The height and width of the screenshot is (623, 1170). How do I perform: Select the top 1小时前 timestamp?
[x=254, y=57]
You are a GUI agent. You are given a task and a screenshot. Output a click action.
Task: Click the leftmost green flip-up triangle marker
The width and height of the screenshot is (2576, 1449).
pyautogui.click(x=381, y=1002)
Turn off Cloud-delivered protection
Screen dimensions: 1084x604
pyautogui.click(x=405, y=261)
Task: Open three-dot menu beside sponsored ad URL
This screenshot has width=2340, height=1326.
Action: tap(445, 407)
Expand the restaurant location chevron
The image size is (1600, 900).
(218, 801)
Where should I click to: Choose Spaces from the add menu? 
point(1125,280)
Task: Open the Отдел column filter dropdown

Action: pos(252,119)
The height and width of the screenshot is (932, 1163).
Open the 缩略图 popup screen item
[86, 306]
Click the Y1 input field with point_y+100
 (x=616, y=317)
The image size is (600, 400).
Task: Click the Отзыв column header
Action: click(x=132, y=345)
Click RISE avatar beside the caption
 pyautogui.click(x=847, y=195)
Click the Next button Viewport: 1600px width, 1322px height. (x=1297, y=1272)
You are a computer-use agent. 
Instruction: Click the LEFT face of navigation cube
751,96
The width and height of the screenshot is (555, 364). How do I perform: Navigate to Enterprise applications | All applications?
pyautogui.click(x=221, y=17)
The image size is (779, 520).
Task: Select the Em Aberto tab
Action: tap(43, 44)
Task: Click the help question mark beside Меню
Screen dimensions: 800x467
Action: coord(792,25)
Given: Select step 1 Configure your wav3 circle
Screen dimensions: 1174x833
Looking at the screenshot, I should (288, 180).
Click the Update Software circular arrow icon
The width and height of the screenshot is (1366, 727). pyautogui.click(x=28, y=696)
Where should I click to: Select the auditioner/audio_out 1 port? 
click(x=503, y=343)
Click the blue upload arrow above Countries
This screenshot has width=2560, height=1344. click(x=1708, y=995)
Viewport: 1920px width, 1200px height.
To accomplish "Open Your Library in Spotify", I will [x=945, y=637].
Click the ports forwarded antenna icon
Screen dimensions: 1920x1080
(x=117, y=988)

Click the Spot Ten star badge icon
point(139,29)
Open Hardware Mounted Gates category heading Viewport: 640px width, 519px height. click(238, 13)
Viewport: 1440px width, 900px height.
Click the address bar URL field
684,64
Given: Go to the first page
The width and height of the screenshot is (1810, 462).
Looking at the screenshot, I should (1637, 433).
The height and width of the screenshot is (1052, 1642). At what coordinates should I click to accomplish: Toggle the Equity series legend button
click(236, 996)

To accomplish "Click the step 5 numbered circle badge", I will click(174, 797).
****
#### [Given instruction]
Rewrite the rows above as a numbered list, leaving out the blank lines.

#### [Solution to the problem]
1. The height and width of the screenshot is (623, 1170). How do I perform: Select the top 1小时前 timestamp?
2. [x=254, y=57]
3. You are a GUI agent. You are given a task and a screenshot. Output a click action.
4. Task: Click the leftmost green flip-up triangle marker
5. The width and height of the screenshot is (2576, 1449).
6. pyautogui.click(x=381, y=1002)
7. Turn off Cloud-delivered protection
8. Screen dimensions: 1084x604
9. pyautogui.click(x=405, y=261)
10. Task: Open three-dot menu beside sponsored ad URL
11. This screenshot has width=2340, height=1326.
12. Action: tap(445, 407)
13. Expand the restaurant location chevron
14. The image size is (1600, 900).
15. (218, 801)
16. Where should I click to: Choose Spaces from the add menu? 
17. point(1125,280)
18. Task: Open the Отдел column filter dropdown
19. Action: pos(252,119)
20. The height and width of the screenshot is (932, 1163).
21. Open the 缩略图 popup screen item
22. [86, 306]
23. Click the Y1 input field with point_y+100
24.  (x=616, y=317)
25. The image size is (600, 400).
26. Task: Click the Отзыв column header
27. Action: click(x=132, y=345)
28. Click RISE avatar beside the caption
29.  pyautogui.click(x=847, y=195)
30. Click the Next button Viewport: 1600px width, 1322px height. (x=1297, y=1272)
31. You are a computer-use agent. 
32. Instruction: Click the LEFT face of navigation cube
33. 751,96
34. The width and height of the screenshot is (555, 364). How do I perform: Navigate to Enterprise applications | All applications?
35. pyautogui.click(x=221, y=17)
36. The image size is (779, 520).
37. Task: Select the Em Aberto tab
38. Action: tap(43, 44)
39. Task: Click the help question mark beside Меню
40. Screen dimensions: 800x467
41. Action: coord(792,25)
42. Given: Select step 1 Configure your wav3 circle
43. Screen dimensions: 1174x833
44. Looking at the screenshot, I should (288, 180).
45. Click the Update Software circular arrow icon
46. The width and height of the screenshot is (1366, 727). pyautogui.click(x=28, y=696)
47. Where should I click to: Select the auditioner/audio_out 1 port? 
48. click(x=503, y=343)
49. Click the blue upload arrow above Countries
50. This screenshot has width=2560, height=1344. click(x=1708, y=995)
51. Viewport: 1920px width, 1200px height.
52. To accomplish "Open Your Library in Spotify", I will [x=945, y=637].
53. Click the ports forwarded antenna icon
54. Screen dimensions: 1920x1080
55. (x=117, y=988)
56. Click the Spot Ten star badge icon
57. point(139,29)
58. Open Hardware Mounted Gates category heading Viewport: 640px width, 519px height. click(238, 13)
59. Viewport: 1440px width, 900px height.
60. Click the address bar URL field
61. 684,64
62. Given: Go to the first page
63. The width and height of the screenshot is (1810, 462).
64. Looking at the screenshot, I should (1637, 433).
65. The height and width of the screenshot is (1052, 1642). At what coordinates should I click to accomplish: Toggle the Equity series legend button
66. click(236, 996)
67. To accomplish "Click the step 5 numbered circle badge", I will click(174, 797).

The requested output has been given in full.